E, d’altronde, dopo aver collezionato due presidenze del consiglio definite di servizio, Leone, da tempo, era ormai considerato uno dei più forti candidati alla presidenza della Repubblica. Già durante la votazione che si concluse con l’elezione di Segni, a Leone vengono offerti da Togliatti i voti del Pci, a condizione che il presidente della Camera sospenda la votazione per ventiquattr’ore al fine di facilitare la rinuncia di Segni. Leone rifiuta e Segni riesce a passare alla decima votazione. Più vicino al Quirinale Leone sarà due anni dopo, quando, scelto dalla maggioranza della Dc come candidato ufficiale del partito, si troverà in gara con Saragat, che dopo l’elezione nel 1967 lo nominerà senatore a vita, costringendolo a lasciare l’amata carica di presidente della Camera. Ma Leone era ormai in corsa e dopo il fallimento della prima prova il partito aveva l’obbligo morale e politico di riproporlo alla prossima occasione.
Ma prima che essa si presenti Leone renderà un nuovo servizio al partito: un intervento richiestogli dalla segreteria della Dc per attenuare gli effetti della legge Baslini-Fortuna sul divorzio e mediare tra divorzisti e antidivorzisti. Grazie a quella mediazione Leone riesce a fare accettare a tutti i partiti dell’area costituzionale alcuni emendamenti migliorativi che, se da una parte gli valgono quello che qualcuno definirà il passe-partout per il Quirinale, dall’altra gli procurano più di una critica da parte degli integralisti e di una parte della gerarchia cattolica, nei confronti della quale egli aveva sempre manifestato, pur senza eccessi, rispetto e devozione. «Si intende – preciserà Leone alla vigilia del voto – che io comunque voterò contro il mio stesso progetto di emendamenti perché al divorzio da cattolico resto contrario».

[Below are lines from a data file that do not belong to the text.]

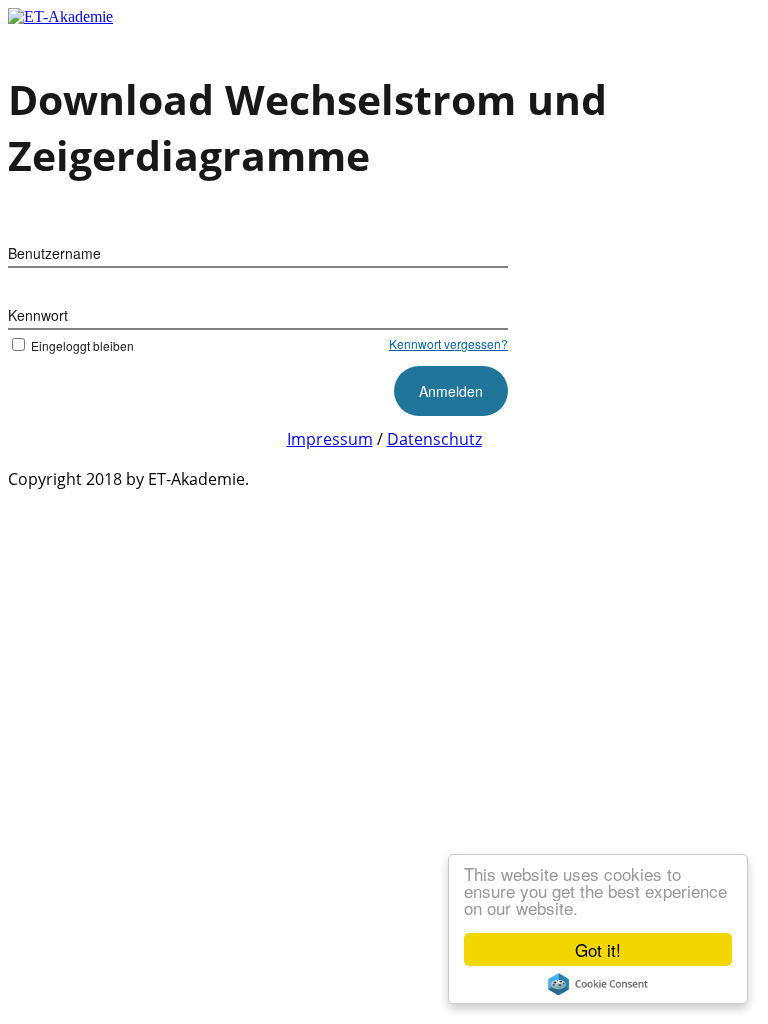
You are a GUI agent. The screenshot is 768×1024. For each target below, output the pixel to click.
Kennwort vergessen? (448, 343)
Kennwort (38, 315)
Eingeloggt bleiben (82, 345)
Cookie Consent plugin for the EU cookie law (598, 984)
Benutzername (54, 253)
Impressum (330, 439)
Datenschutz (434, 439)
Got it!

Nel discorso d’insediamento Leone chiarisce subito la sua intenzione di attenersi scrupolosamente ad un ruolo non interventistico: «Non spetta a lui [al presidente della Repubblica] formulare programmi o indicare soluzioni. Gli spetta invece il compito di vigilare sull’osservanza della Costituzione e di mantenere intatto lo spirito che alimenta la nostra Repubblica democratica fondata sul lavoro». Nel corso del settennato egli si atterrà sempre a questo principio. Non eserciterà pressioni sulla nomina dei ministri, rinvierà una sola volta una legge alle Camere (quella sull’elezione dei membri del Csm per dubbi di costituzionalità), invierà un solo messaggio al Parlamento, sarà molto equilibrato nella scelta dei giudici costituzionali di sua spettanza, nominerà un solo senatore a vita (Fanfani).